Real-time data provides us with a snapshot of how various tourism-related activities are recovering. For example, Google mobility data on July 5 in Canada, showed that traffic to businesses and recreational venues was down 13% from January’s baseline. According to OpenTable data, restaurant reservations were down 57% nationally compared to July 2019.

In the U.S., hotel reservations remained down 30% in early July compared to a year earlier, according to data from Capital Economics. U.S. airport traffic was down 75%. (Similar data is not yet available for Canada.)

Meanwhile, Statistics Canada reports a 98% decline in non-resident inflows into Canada between April 2019 and April 2020, a drop from 1.4-million visitors to less than 25,000 during this period. This represents by far the lowest non-resident inflow in the last 50 years.

In contrast to the reopening of travel between Canada and the European Union on July 1, the closure of the Canada-U.S. border to non-essential travel has been extended. This is a serious blow to the tourism industry, which is expected to see a halving of its activities in 2020, according to the Oxford Economics analysis firm.

4 years to recover from 9/11 in the U.S.

Beyond 2020, the recovery of tourism activity remains difficult to predict. Increased caution about travelling could lead to lean years for the industry. For example, it took four years for the United States to return to pre-September 11, 2001 flight levels.

The Canadian tourism industry will likely depend on short-haul domestic travel this year and in 2021. In particular, hotels outside major cities and national parks may be surprisingly busy, while the postponement or cancellation of conventions and other international events may disproportionately affect metropolitan areas.

Short- and medium-term horizon: Untapped potential

The global tourism industry is expected to return to normal by 2023, Oxford Economics estimates. However, Canada’s tourism sector could face more difficulties in the short term than other countries. The Canadian hotel industry is more dependent on foreign visitors than those of several other countries, including the United States, Australia and Germany.

But while 2020 will be a year to forget, some believe that Canada has untapped domestic tourism potential.

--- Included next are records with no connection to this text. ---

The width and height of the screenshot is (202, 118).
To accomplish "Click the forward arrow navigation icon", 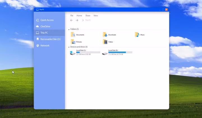I will (77, 20).
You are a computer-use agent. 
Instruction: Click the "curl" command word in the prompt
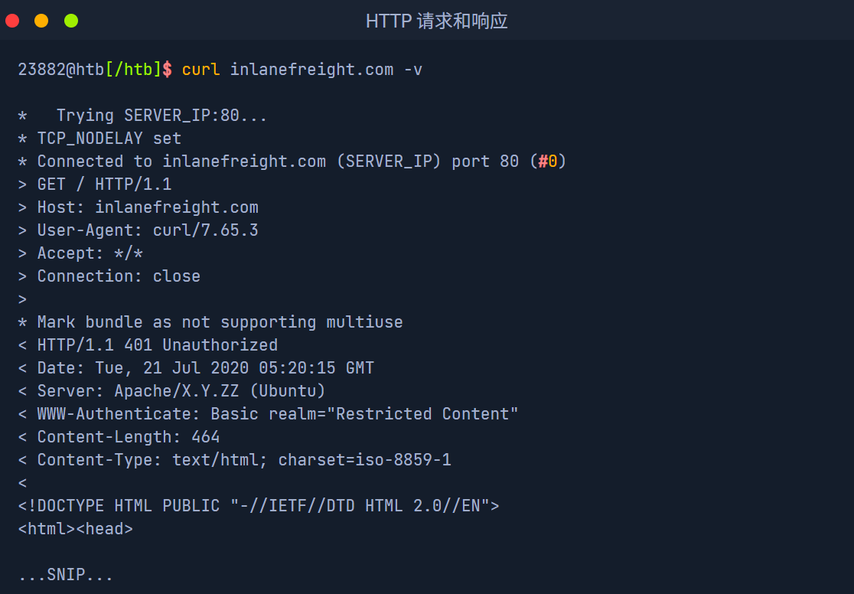pos(200,70)
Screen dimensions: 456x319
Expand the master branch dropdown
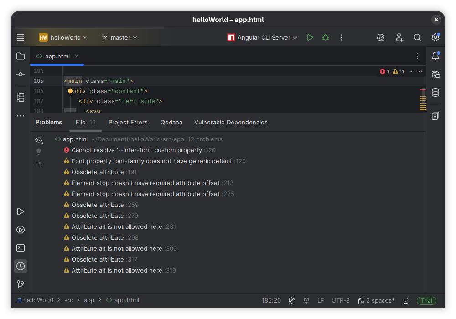point(119,37)
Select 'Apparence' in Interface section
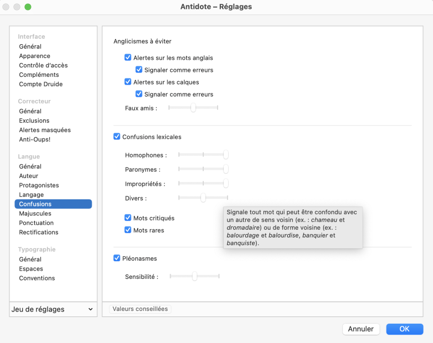This screenshot has width=433, height=343. [x=34, y=56]
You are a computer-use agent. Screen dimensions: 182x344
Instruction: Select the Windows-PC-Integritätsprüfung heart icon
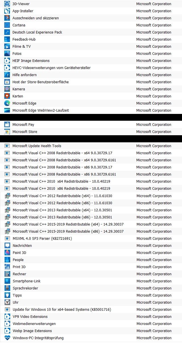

In fact, Oxford Economics believes Canada has the second largest potential for domestic growth after the United Kingdom. Indeed, the firm notes, Canadians are among those who travel the most and also have a greater propensity to spend their vacations outside their country’s borders. Retaining more of those dollars in Canada could give the industry a much-needed boost.

Indeed, Canada has run a tourism trade deficit in the past—Canadians spend more abroad than tourists visiting Canada. This net deficit amounted to more than US$10 billion in 2018, according to the World Bank. That year, Canadians spent almost US$34 billion on foreign tourism compared to US$22 billion in receipts from international tourists visiting Canada.

Encouraging Canadians to vacation at home rather than in the United States, France or elsewhere in the world will help domestic operators survive the crisis.

And that’s just what Canadians are planning to do. Almost nine out of 10 Canadians were planning to stay in Canada this summer, including a strong majority who are staying in their province, according to a BDC survey. Of those planning to travel, less than a quarter were looking to go outside the country. Between 2017 and 2019, that figure was more than 40%, according to the Conference Board of Canada.

What does it mean for entrepreneurs?

  1. Tourism businesses will have to be patient. Those that want to continue to operate will have to keep a close eye on their cash flow.
  2. Canadian tourists will remain the best source of business for the next two years. Work with your municipality and industry association to ensure your business is part of regional offerings.

For Canadian entrepreneurs less affected by the current crisis, encourage local businesses by planning to vacation closer to home.